= Rancho Carbonera =

19th-century Mexican land grant

Rancho Carbonera was a 2225 acre Mexican land grant in present-day Santa Cruz County, California given in 1838 by Governor Juan B. Alvarado to William Buckle (Bocle). The grant was north of present-day Santa Cruz between the San Lorenzo River and Carbonera Creek, (a tributary of Branciforte Creek). The southern section of Henry Cowell Redwoods State Park is within the Rancho.

==History==
The Englishman William Buckle (1803-1859), captain of the whaler "Daniel" in Hawaii, came to California in 1823. He moved with his brother, Samuel Buckle (1795-1872), to Branciforte. He married Maria Antonia Castro. He was naturalized as Jose Guillermo Bocle, but had many aliases - Bocle, Boc, Bocle, Bucle, Thompson, and Mead were a few names he used. William Bocle claimed one-half square league Rancho Carbonero in 1838 and built a sawmill there. William and his brother, Samuel, changed their names to Thompson. He was one of the foreigners arrested in the 1840 Graham affair.

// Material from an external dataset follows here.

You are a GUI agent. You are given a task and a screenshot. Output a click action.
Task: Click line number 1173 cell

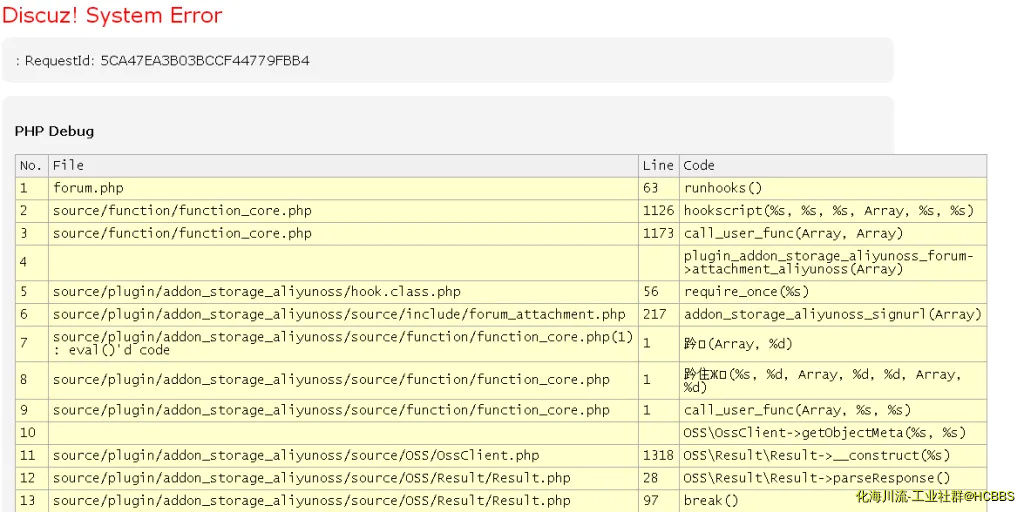(x=658, y=234)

With the cession of California to the United States following the Mexican-American War, the 1848 Treaty of Guadalupe Hidalgo provided that the land grants would be honored. As required by the Land Act of 1851, a claim for Rancho Carbonera was filed with the Public Land Commission in 1852, and the grant was patented to William Buckle in 1873.

A boundary conflict between Rancho Carbonera and the adjoining Rancho Cañada del Rincon en el Rio San Lorenzo went to the US Supreme Court in 1894.